Indonesia, governatore cristiano in carcere per “blasfemia”
09 Maggio 2017
di Redazione
E’ una vita che l’Indonesia è considerata terra emblema dell’islam moderato, ma nessuna narrazione ha mai preso in considerazione gli attacchi violenti alle minoranze, in particolare a quella cristiana. Peraltro in aumento in tempi recenti.
Lo scorso settembre, in un comizio in piena campagna elettorale, dinanzi ad alcuni pescatori, Basuki – governatore di Jacarta dal 2014-, aveva citato il versetto di una sura del Corano per sostenere che ogni cittadino indonesiano ha il diritto di votare per chiunque (i teologi musulmani sostengono invece che solo un musulmano può guidare altri musulmani), aggiunse però di votare secondo coscienza. Eppure alcuni si sentirono offesi. Da lì le proteste che in tre diverse occasioni, tra novembre e dicembre, hanno riversato per le strade di Giacarta centinaia di migliaia di manifestanti.

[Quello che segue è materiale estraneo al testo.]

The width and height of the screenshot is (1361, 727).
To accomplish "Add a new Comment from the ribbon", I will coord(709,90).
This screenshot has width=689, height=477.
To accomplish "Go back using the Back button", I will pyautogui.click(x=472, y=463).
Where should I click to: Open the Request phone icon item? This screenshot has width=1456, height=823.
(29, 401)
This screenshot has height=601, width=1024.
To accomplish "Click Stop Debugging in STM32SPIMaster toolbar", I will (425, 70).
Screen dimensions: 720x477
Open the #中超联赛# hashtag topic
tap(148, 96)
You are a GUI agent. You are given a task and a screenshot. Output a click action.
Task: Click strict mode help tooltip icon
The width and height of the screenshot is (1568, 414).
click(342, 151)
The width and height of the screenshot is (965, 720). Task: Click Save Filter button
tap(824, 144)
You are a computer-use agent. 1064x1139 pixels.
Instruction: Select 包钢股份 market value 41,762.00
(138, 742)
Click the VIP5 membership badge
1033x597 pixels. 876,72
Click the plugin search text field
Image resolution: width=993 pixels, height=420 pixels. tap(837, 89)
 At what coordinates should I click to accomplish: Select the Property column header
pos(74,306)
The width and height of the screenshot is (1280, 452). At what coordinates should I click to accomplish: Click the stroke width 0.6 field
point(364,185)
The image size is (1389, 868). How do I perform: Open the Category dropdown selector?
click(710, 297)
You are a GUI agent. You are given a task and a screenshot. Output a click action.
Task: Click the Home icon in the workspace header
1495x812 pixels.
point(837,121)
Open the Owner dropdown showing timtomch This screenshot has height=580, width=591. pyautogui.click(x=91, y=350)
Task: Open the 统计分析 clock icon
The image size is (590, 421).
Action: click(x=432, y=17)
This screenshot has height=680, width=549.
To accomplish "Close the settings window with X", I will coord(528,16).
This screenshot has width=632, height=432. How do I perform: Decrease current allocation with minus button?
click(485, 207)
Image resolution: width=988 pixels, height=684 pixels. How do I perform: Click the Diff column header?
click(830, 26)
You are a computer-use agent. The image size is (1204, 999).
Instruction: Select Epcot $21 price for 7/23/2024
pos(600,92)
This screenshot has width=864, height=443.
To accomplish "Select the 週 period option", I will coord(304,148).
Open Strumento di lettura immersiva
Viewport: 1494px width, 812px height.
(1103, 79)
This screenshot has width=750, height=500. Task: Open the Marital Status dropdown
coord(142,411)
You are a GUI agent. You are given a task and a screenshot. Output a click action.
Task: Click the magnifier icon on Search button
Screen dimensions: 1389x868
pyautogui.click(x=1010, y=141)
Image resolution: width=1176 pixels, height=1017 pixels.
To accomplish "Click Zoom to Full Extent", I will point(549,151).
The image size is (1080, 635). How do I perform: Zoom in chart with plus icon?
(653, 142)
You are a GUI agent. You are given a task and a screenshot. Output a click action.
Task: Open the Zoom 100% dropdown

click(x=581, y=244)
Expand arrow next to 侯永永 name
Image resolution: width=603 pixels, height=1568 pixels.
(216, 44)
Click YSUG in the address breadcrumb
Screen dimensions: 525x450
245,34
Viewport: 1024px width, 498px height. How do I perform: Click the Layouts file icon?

Con la vicenda, Basuki, primo cristiano a governare la capitale in più di 50 anni – si è giocato il futuro politico. E dopo un lungo processo è arrivata la pena, più dura di quella richiesta dalla procura, anche se minore di quella massima prevista dalla legge, 5 anni: “condannato a due anni di prigione”, così ha deciso la Corte. Ad accoglierlo fuori il tribunale un gruppo di musulmani che gridavano, “Allah è il più grande!”. La sentenza, agli occhi degli indonesiani e di tutto il mondo, è stata un vero e proprio test di tolleranza religiosa.
Il processo è stato sostenuto con estremo attivismo dai gruppi radicali islamisti, con il fronte dei Difensori dell’Islam in testa, contrari al fatto che un cristiano governasse Giacarta e che a ottobre e novembre avevano organizzato le proteste. Ma, in particolare, alle corpose manifestazioni ha partecipato anche l’HTI, il movimento integralista che punta alla restaurazione del ‘califfato’ islamico e all’applicazione della sharia in tutta l’Indonesia.